BEGIN GIVEN RECORDS

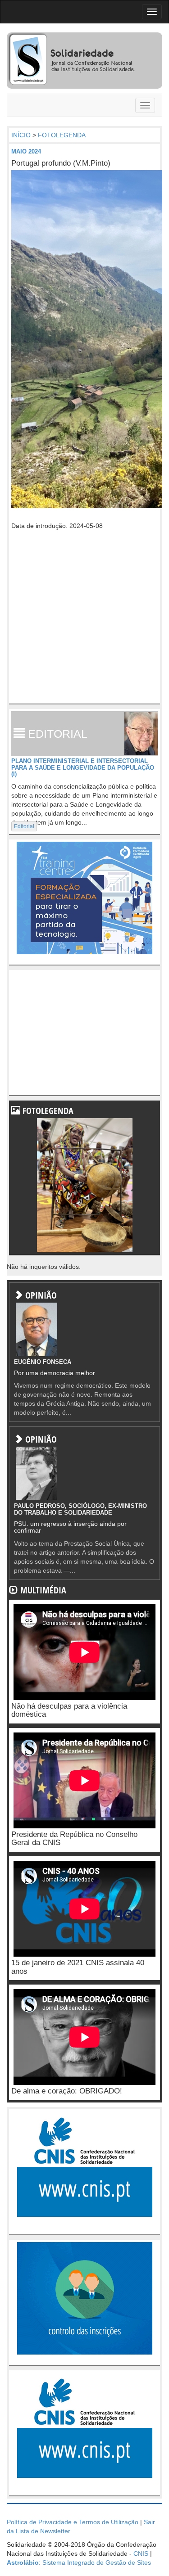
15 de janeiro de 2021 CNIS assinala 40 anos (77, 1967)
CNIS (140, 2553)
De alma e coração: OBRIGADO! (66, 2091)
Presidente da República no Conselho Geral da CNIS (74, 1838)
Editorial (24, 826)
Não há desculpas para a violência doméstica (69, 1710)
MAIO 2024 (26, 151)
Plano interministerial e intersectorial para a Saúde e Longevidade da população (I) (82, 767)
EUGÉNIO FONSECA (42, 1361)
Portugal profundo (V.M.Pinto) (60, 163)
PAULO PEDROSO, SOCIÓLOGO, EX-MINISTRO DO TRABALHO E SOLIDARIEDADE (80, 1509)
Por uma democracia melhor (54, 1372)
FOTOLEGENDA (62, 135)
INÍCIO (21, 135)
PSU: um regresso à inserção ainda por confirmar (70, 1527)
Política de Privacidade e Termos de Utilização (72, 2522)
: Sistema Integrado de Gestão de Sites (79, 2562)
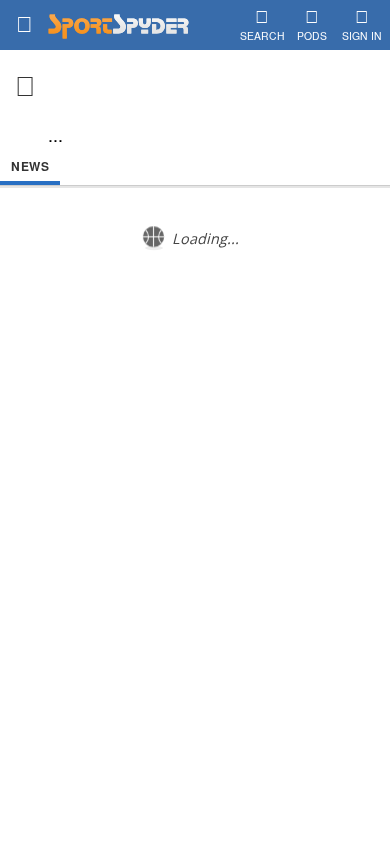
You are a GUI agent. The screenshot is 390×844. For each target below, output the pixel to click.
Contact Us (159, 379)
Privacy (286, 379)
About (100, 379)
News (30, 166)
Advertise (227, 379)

END GIVEN RECORDS
BEGIN GIVEN RECORDS

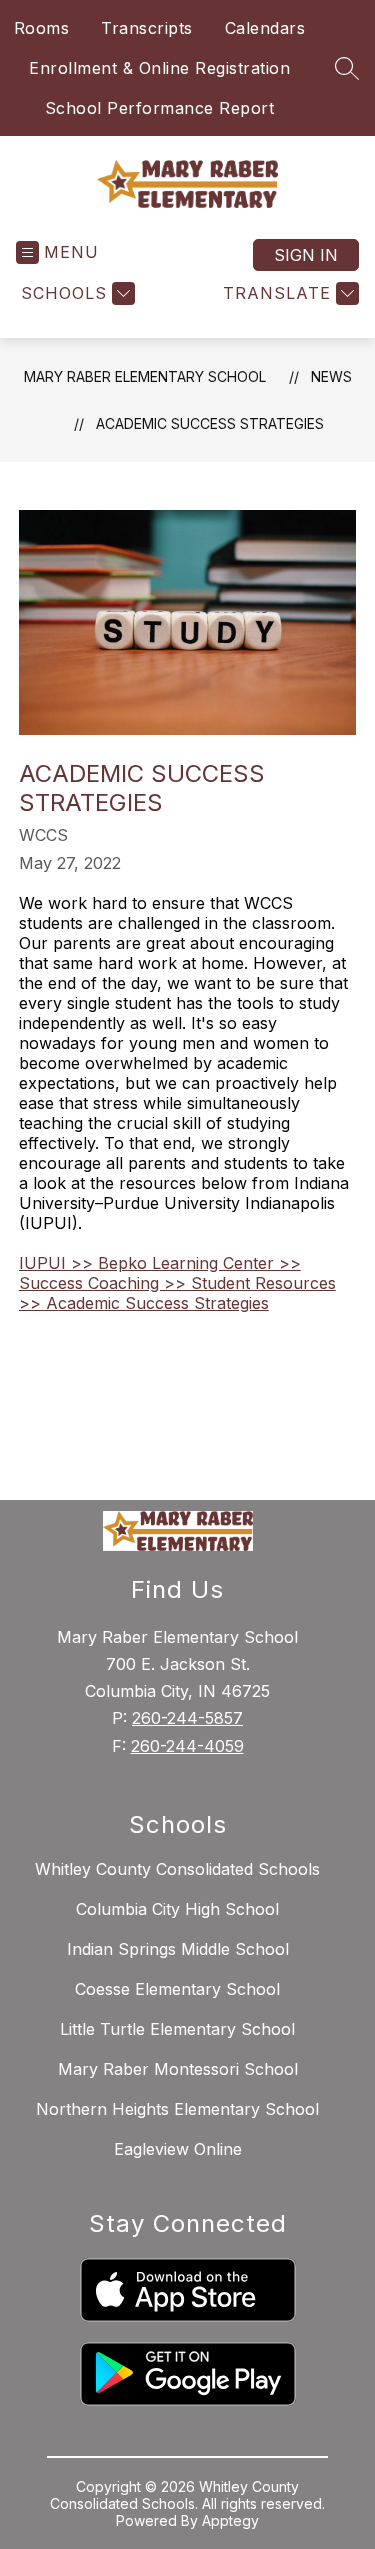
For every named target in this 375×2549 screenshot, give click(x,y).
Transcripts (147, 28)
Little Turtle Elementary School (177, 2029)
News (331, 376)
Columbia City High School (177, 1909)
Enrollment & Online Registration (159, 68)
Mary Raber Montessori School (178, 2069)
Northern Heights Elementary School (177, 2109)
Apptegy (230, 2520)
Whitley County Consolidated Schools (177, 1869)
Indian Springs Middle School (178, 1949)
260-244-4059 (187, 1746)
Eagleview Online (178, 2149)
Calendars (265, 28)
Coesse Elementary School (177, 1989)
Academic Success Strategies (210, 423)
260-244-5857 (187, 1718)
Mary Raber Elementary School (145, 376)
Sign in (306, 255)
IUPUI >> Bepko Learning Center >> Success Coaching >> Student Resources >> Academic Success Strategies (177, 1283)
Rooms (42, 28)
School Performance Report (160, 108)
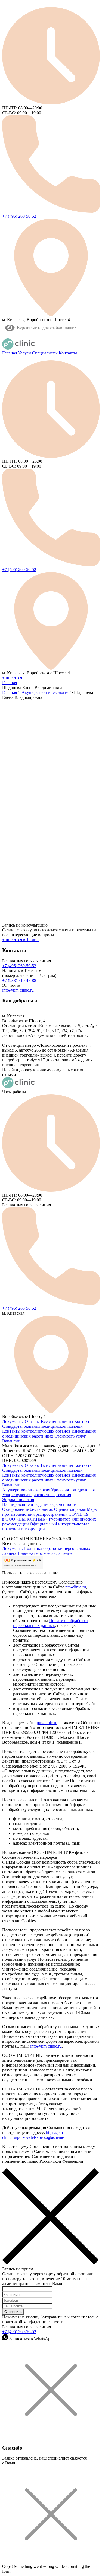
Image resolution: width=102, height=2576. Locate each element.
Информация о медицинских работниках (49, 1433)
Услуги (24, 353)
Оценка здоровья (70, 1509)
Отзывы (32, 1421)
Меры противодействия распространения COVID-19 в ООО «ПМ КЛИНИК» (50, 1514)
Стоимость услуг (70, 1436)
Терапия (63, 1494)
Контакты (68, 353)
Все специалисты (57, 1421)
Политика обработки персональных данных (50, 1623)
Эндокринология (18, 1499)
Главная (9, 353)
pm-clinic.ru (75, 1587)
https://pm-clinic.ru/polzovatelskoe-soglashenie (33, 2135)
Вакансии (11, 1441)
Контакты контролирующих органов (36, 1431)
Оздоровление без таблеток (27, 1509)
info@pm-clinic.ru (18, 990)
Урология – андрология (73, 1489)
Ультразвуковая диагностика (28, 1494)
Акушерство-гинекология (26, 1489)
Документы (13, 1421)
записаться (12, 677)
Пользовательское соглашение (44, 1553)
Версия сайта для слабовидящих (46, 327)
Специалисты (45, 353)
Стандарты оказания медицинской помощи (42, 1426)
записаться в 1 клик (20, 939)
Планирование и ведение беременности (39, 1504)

END GIVEN RECORDS

(EXERCISE REQUIREMENTS): Restate word for word only the lines above from the line containing "MAIO 2024 (26, 151)" to the line containing "INÍCIO (21, 135)", both of them included.

(OUTPUT):
MAIO 2024 (26, 151)
Plano interministerial e intersectorial para a Saúde e Longevidade da população (I) (82, 767)
EUGÉNIO FONSECA (42, 1361)
Portugal profundo (V.M.Pinto) (60, 163)
PAULO PEDROSO, SOCIÓLOGO, EX-MINISTRO DO TRABALHO E SOLIDARIEDADE (80, 1509)
Por uma democracia melhor (54, 1372)
FOTOLEGENDA (62, 135)
INÍCIO (21, 135)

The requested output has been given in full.